> [How to complete this task]: For the data below, give again exactly the lines from the one containing "958x681 pixels." through the one containing "Toggle hiding of", both ends included, and no others.

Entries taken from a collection
━━━━━━━━
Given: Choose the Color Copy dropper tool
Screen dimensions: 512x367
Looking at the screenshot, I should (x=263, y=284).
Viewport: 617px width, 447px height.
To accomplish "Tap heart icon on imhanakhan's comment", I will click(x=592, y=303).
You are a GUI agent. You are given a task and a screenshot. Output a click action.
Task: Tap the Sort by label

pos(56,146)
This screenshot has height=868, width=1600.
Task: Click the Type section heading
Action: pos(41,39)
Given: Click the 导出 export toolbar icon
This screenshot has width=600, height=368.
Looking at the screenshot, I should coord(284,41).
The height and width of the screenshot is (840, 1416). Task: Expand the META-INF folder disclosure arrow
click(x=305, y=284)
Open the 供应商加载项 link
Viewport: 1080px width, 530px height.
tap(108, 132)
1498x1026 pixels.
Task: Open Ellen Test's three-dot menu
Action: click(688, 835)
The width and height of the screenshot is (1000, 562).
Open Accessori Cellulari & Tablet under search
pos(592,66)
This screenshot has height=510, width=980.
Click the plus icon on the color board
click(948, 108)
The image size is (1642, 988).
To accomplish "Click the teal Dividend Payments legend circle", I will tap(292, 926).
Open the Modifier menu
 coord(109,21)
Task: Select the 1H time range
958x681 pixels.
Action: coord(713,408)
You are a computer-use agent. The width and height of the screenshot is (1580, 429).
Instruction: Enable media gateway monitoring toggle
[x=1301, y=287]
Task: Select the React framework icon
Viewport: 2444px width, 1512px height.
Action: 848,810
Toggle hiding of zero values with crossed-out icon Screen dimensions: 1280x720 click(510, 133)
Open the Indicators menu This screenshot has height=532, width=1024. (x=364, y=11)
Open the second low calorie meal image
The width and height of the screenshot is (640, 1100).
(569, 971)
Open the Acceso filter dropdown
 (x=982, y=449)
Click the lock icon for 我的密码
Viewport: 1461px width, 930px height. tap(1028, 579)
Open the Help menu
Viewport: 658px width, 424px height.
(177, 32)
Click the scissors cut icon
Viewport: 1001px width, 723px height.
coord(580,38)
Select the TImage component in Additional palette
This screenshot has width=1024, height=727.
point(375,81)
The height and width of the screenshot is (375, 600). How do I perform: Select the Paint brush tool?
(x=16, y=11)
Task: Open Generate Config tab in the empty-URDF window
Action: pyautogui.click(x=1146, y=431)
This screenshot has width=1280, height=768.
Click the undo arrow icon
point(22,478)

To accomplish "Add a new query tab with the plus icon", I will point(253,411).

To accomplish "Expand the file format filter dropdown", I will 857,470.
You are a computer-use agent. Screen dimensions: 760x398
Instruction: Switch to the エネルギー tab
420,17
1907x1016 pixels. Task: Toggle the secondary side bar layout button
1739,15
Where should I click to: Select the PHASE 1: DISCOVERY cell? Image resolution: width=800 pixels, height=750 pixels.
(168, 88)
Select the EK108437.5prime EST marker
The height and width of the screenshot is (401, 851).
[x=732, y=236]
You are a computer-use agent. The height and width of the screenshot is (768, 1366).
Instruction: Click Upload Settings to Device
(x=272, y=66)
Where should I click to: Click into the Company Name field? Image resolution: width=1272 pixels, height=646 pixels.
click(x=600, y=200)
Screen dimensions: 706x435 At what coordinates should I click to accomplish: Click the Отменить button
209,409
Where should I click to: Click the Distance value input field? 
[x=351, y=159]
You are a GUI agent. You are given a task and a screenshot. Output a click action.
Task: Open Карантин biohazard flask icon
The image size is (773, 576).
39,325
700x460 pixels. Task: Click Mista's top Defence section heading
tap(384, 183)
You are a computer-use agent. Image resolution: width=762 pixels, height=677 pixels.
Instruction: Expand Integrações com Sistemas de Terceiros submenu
━━━━━━━━
> [Expected answer]:
958x681 pixels.
Action: coord(713,408)
You are a computer-use agent. The width and height of the screenshot is (1580, 429).
Instruction: Enable media gateway monitoring toggle
[x=1301, y=287]
Task: Select the React framework icon
Viewport: 2444px width, 1512px height.
Action: 848,810
Toggle hiding of zero values with crossed-out icon Screen dimensions: 1280x720 click(510, 133)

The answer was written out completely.